這個庶妹究竟使了什麼手段,竟能讓太子這般另眼相待!
大宮女春岚小心翼翼道:“娘娘,三姑娘既已回府……”
“回府?”趙婉宜冷笑,“你以為殿下真會放過她?”她眼中閃過一絲狠毒,“去查清楚,那丫頭到底跟殿下說了什麼。”
窗外暮色漸沉,一場新的風暴正在醞釀。
……
馬車駛入永甯侯府側門時,嘉甯緊繃的神經才稍稍放松。
總算逃出來了,她悄悄掀起車簾一角,看着熟悉的府邸,至少這三日能喘口氣。
大不了裝病,她暗自盤算,太子總不至于親自來侯府抓人。
指尖的牙印似乎還在隐隐作痛,她下意識用衣袖遮住。
“姑娘,到了。”車夫的聲音将她拉回現實。
馬車停在永甯侯府側門時,天色已近黃昏。
嘉甯拖着疲憊的身子走向自己的小院,遠遠就看見柳姨娘站在院門口張望。
那個單薄的身影在暮色中顯得格外憔悴。
柳姨娘的眼下一片青黑,顯然也是一夜未眠。
嘉甯鼻尖一酸,這個世界的母親,比想象中更牽挂她。
“阿甯!”柳姨娘快步上前,雙手緊緊握住她的,“你可算回來了……”
“沒事的,娘。”嘉甯勉強擠出一個笑容,她不想讓這個溫柔的女人擔心,“太子妃娘娘隻是……留我問了幾句話。”
柳姨娘敏銳地注意到女兒紅腫的眼眶和蒼白的唇色,但她什麼都沒問,隻是輕輕将嘉甯攬入懷中:“回來就好……回來就好……”
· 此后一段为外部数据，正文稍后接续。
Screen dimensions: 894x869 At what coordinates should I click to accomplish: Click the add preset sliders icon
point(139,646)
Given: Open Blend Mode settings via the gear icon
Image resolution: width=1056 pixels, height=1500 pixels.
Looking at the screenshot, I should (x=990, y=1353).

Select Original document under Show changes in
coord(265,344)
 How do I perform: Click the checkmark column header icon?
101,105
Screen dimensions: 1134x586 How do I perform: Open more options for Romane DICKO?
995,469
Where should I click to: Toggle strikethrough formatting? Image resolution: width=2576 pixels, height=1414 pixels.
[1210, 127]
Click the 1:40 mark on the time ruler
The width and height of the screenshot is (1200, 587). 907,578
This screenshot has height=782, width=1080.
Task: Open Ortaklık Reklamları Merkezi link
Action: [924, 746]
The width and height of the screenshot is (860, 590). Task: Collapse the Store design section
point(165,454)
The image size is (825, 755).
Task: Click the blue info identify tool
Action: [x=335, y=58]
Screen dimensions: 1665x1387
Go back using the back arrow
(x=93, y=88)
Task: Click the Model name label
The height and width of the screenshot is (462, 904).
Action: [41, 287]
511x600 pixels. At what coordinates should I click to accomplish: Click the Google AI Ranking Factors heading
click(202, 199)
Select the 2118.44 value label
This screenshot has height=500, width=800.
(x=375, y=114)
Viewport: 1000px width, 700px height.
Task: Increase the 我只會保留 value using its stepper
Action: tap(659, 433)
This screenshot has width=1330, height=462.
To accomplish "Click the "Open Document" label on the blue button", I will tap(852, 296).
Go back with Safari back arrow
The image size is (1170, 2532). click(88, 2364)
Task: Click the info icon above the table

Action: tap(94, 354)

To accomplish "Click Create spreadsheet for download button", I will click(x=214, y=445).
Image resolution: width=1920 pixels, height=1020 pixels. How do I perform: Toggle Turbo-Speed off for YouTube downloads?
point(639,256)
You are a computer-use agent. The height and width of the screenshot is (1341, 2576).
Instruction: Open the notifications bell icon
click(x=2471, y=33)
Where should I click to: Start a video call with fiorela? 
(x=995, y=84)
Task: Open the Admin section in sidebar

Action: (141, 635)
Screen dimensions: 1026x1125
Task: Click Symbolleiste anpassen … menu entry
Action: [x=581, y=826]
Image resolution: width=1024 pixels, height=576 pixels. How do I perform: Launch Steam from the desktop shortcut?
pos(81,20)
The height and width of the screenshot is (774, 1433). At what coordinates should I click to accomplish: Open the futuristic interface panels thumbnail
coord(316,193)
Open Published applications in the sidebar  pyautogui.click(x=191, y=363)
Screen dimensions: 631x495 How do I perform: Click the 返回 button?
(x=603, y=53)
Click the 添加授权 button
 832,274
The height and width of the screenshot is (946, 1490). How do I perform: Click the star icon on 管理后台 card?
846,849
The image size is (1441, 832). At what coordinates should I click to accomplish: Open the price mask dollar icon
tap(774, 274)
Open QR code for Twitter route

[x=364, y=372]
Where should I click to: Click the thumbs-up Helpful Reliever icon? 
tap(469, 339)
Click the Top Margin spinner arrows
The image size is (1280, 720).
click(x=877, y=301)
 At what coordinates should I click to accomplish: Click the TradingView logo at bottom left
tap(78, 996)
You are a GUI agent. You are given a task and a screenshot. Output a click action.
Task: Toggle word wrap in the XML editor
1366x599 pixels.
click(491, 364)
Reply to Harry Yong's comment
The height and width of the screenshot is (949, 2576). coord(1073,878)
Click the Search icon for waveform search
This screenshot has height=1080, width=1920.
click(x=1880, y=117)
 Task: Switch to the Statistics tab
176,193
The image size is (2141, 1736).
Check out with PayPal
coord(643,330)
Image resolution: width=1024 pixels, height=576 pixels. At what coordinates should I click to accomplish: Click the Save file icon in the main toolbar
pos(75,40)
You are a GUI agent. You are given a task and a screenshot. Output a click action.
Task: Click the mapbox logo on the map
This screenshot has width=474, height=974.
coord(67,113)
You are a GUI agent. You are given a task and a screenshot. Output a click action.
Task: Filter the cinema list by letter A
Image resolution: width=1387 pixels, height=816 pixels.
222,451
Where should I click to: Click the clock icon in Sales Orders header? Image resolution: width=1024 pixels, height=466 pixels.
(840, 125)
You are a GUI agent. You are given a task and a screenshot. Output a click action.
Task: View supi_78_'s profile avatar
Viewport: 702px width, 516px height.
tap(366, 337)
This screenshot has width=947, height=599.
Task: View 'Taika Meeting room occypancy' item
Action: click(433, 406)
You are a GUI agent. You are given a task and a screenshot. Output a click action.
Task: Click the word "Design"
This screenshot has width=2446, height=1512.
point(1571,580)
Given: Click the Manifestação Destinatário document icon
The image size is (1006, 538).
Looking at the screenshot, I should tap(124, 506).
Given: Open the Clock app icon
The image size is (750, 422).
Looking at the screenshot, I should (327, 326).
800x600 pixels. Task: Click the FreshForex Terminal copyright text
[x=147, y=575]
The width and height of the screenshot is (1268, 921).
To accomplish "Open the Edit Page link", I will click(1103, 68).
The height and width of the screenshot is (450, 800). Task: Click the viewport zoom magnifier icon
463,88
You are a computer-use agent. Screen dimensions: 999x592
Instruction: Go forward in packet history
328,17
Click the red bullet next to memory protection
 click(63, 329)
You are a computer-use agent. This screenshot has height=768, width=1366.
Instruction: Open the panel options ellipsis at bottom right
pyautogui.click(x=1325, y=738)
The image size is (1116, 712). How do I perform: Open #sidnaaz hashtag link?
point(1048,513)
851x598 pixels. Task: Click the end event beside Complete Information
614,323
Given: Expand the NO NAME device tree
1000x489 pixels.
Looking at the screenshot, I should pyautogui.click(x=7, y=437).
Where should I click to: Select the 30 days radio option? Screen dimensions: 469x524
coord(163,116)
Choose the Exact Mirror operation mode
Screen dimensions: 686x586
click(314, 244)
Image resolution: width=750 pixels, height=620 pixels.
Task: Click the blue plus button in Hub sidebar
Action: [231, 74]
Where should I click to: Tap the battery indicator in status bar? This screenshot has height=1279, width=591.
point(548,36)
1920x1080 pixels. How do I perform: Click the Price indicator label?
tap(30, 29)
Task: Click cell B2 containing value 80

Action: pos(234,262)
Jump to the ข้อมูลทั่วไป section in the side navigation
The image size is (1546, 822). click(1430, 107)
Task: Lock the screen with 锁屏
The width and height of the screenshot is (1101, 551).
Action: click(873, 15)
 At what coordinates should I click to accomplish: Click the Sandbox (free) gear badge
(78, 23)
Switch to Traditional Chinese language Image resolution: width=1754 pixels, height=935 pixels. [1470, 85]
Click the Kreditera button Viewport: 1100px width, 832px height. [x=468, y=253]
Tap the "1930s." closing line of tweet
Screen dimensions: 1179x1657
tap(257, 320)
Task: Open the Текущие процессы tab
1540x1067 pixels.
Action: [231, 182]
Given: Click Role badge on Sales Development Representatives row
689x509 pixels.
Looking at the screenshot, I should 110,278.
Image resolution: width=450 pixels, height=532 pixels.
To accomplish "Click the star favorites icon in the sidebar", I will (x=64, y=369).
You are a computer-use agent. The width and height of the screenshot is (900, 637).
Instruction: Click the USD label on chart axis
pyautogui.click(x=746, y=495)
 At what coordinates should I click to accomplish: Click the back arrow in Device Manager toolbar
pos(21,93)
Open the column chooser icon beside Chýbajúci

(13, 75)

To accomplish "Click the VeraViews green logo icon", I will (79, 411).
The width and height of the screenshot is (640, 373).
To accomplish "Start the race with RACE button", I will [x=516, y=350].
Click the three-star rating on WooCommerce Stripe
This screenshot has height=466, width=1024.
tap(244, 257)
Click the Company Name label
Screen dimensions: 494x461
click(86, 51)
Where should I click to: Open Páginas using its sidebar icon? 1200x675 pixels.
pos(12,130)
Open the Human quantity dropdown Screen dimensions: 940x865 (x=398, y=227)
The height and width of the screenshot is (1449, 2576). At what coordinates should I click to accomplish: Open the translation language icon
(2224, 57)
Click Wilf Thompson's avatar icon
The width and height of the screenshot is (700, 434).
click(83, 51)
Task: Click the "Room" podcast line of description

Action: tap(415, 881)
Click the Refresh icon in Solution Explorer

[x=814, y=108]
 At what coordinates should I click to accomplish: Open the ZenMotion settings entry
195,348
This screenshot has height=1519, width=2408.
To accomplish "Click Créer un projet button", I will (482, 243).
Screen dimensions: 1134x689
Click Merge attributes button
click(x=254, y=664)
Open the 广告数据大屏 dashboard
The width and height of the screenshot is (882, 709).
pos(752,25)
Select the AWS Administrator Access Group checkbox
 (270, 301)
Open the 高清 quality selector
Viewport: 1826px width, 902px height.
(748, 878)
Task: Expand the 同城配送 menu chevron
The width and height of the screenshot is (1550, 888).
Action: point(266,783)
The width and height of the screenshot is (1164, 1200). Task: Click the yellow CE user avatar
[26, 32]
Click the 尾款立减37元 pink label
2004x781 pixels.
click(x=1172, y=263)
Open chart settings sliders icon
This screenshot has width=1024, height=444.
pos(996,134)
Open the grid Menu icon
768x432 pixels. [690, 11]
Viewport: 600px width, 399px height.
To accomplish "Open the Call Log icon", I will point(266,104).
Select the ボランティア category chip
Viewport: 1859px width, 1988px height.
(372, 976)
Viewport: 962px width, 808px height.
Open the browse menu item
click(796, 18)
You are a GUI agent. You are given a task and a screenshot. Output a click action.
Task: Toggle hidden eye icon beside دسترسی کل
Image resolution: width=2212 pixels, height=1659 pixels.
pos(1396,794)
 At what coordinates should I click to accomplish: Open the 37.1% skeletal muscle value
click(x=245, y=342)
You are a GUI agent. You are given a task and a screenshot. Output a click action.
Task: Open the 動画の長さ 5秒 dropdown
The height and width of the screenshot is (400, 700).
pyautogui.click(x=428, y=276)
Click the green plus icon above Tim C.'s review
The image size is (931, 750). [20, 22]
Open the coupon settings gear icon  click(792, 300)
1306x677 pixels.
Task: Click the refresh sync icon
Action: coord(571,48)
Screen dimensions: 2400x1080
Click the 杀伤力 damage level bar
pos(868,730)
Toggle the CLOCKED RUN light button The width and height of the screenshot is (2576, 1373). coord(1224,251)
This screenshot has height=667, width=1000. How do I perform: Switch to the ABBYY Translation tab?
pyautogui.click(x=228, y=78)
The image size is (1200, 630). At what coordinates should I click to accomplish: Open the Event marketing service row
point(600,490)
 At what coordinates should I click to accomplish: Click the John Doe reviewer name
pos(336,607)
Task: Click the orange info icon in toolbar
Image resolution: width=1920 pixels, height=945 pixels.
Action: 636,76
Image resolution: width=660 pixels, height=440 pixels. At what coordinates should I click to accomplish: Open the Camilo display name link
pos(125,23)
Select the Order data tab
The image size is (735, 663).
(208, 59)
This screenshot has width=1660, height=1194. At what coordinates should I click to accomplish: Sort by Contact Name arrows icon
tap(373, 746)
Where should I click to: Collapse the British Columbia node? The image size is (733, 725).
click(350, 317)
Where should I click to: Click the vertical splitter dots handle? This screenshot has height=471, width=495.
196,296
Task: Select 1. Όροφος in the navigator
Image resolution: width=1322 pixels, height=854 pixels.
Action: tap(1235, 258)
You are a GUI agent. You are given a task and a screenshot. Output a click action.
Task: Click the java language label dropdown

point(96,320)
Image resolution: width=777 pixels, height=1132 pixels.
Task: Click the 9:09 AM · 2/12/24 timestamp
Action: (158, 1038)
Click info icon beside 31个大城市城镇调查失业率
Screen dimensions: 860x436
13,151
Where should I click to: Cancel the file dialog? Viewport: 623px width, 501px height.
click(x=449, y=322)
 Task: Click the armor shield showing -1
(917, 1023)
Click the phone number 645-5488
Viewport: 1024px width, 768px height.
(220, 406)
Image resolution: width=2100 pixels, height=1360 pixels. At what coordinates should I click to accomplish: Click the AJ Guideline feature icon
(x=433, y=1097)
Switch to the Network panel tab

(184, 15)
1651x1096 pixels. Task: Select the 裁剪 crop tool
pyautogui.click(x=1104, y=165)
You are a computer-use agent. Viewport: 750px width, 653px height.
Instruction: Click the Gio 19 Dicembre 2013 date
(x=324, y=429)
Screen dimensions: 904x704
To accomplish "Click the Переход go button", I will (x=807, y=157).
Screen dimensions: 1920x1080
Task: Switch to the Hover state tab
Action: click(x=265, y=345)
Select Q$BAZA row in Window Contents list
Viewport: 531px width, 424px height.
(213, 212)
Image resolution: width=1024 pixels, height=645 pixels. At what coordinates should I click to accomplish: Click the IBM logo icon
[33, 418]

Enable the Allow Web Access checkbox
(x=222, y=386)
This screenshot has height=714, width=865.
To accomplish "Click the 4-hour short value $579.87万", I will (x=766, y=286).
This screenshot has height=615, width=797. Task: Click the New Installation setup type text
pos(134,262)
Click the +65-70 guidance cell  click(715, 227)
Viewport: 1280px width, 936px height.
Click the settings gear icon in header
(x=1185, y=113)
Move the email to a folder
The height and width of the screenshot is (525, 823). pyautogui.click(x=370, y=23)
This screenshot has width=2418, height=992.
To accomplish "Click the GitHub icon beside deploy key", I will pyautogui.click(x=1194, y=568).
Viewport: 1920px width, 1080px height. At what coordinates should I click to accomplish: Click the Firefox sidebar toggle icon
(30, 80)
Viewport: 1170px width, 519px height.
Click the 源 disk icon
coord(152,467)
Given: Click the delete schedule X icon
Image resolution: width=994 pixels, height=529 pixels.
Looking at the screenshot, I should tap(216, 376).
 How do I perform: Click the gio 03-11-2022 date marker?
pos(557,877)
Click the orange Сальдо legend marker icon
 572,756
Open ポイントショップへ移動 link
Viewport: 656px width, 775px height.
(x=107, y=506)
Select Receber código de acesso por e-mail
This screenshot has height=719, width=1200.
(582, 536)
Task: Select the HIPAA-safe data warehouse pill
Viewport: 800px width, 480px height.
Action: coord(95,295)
這個擁抱讓嘉甯想起現代早逝的母親,她眼眶發熱,卻強忍着沒讓眼淚落下。
“娘,我想……”嘉甯猶豫片刻,還是開口道,“我想盡快與謝公子完婚。”
柳姨娘一怔,随即了然。
她輕撫女兒的發絲:“娘這就去和你父親說。”
當年她被永甯侯強取豪奪的往事猶在眼前,絕不能讓女兒重蹈覆轍。
“謝家公子去年中了探花,如今在翰林院當差,是個有前程的。”柳姨娘聲音輕柔,“你嫁過去是正妻,不會受委屈……”
嘉甯靠在她肩頭,聞着母親身上淡淡的藥香。
謝臻确實是個良配,不僅才學出衆,待她也極好。
“姑娘!”碧雲小跑着過來,手裡捧着個精緻的木匣,“謝公子又派人送東西來了。”